Independent adoptions, in which prospective parents interact directly with a birth parent rather than an agency, require a greater total amount of adoption expenses. Depending on state, provincial, or regional regulations, the adoptive parents are typically required to cover the cost of a home study, legal expenses, costs related to pregnancy and childbirth, counseling expenses, and the birth mother's living costs during pregnancy. Prospective parents also incur costs in searching for a birth mother, such as in the use of newspaper ads where this practice is legal. Some choose to purchase adoption insurance to guard against financial loss in case the birth mother does not complete the process. Not every U.S. jurisdiction allows independent adoptions, so it is best to employ an adoption attorney when using this method.

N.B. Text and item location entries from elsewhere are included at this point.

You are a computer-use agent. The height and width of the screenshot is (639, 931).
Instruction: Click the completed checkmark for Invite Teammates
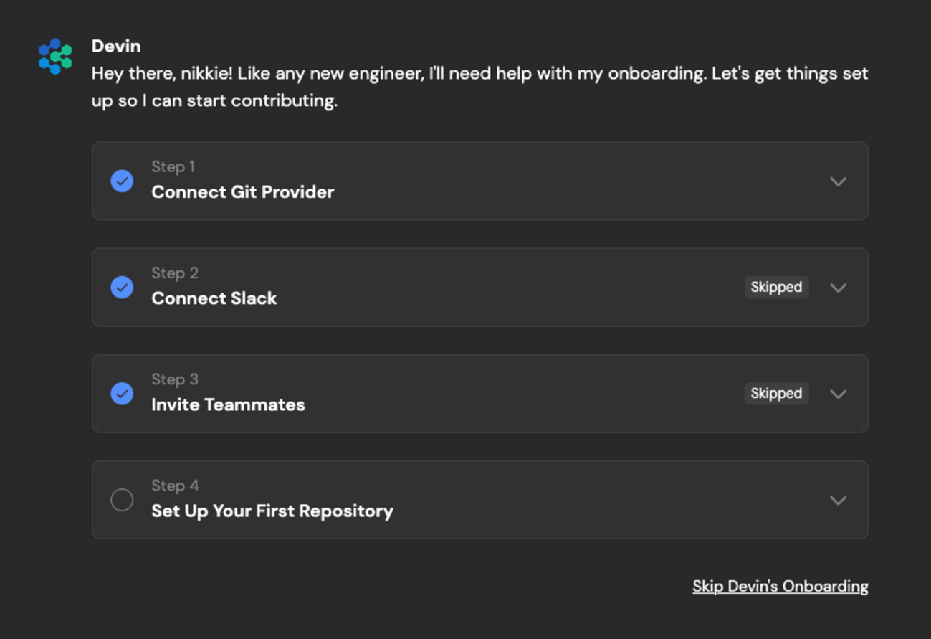pos(122,393)
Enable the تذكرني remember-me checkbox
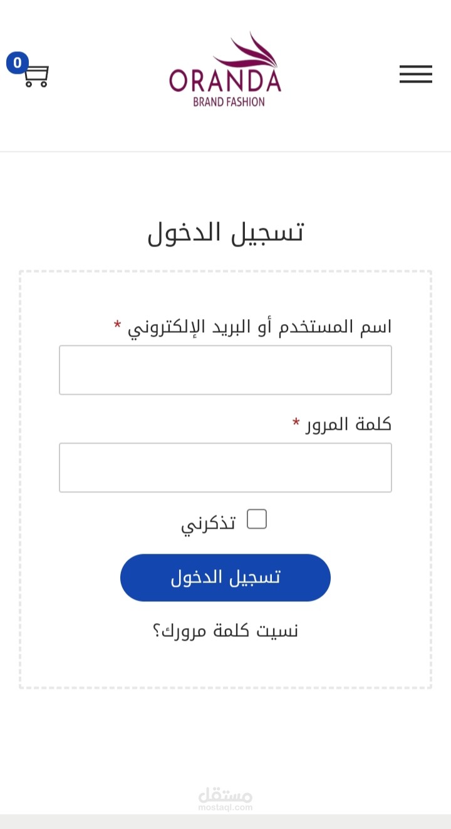Screen dimensions: 451x829 coord(257,519)
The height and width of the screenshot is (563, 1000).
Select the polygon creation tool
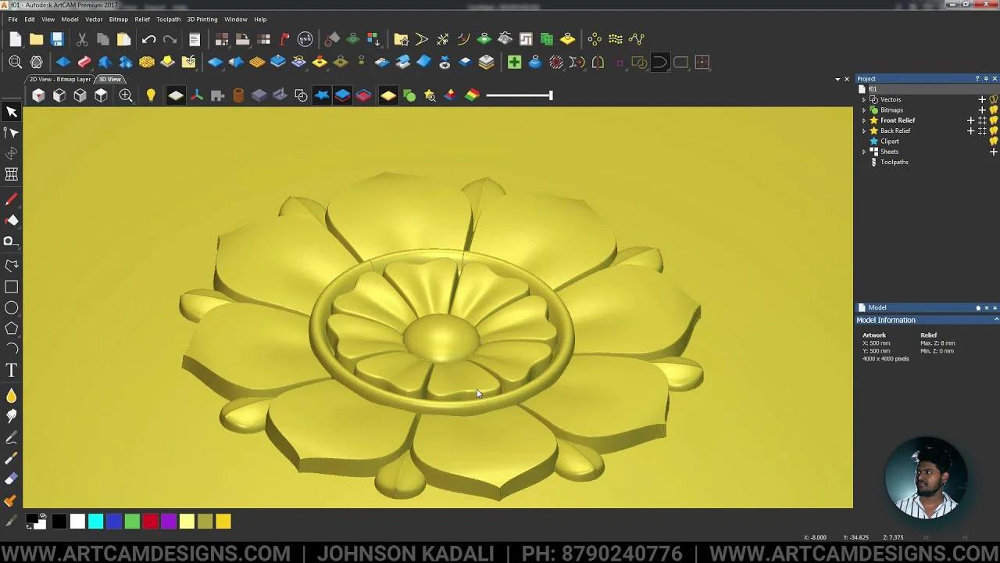tap(12, 328)
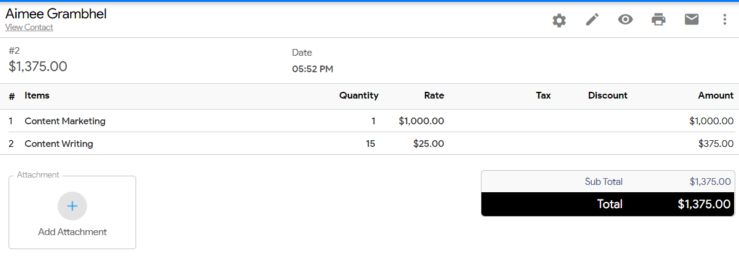
Task: Print the invoice using printer icon
Action: 658,20
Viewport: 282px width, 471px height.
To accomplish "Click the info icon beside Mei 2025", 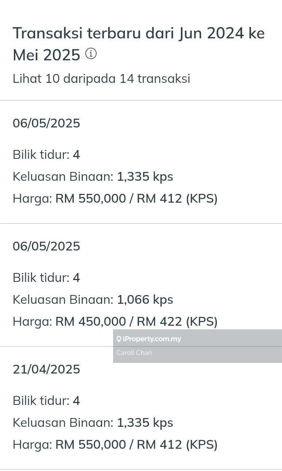I will tap(91, 54).
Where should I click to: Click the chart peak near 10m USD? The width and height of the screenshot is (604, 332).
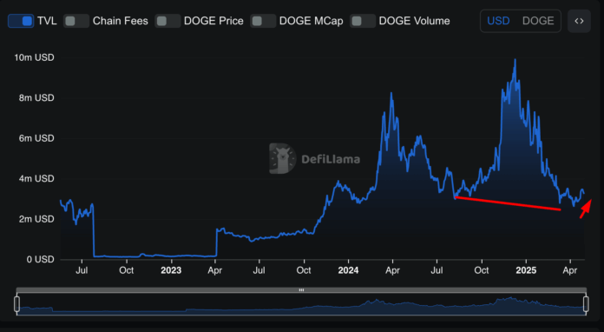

Private adoption agencies in the U.S. are typically able to set their own fee schedule for adoption expenses, based on state regulations. These fees, which could be collectively referenced by the agency as adoption fees, generally include specific services including finding a child who is a good match for the family, home study costs, family counseling before adoption, fees for child placement, and follow-up visits after placement. Some services could require additional fees. Private agencies exist in some other countries but might be called by different names, such as in parts of Canada where they are known as licensees.

Prospective parents can expect a variety of incidental adoption expenses. These minor costs can vary depending on the type and location of the adoption process. Some examples of miscellaneous expenses include travel costs, paperwork fees, or unpaid time away from a job due to adoption-related meetings and interviews.

Post-placement expenses relate to the cost of caring for the child after adoption. Adoptive parents will need to add the child to their health insurance and obtain legal paperwork, such as a Social Security number for the child in the U.S. In addition, typical child-rearing expenses range from food, clothing, and shelter to educational and medical costs, transportation, and other ongoing expenses. Adopted children also sometimes require counseling, special tutoring, or other services.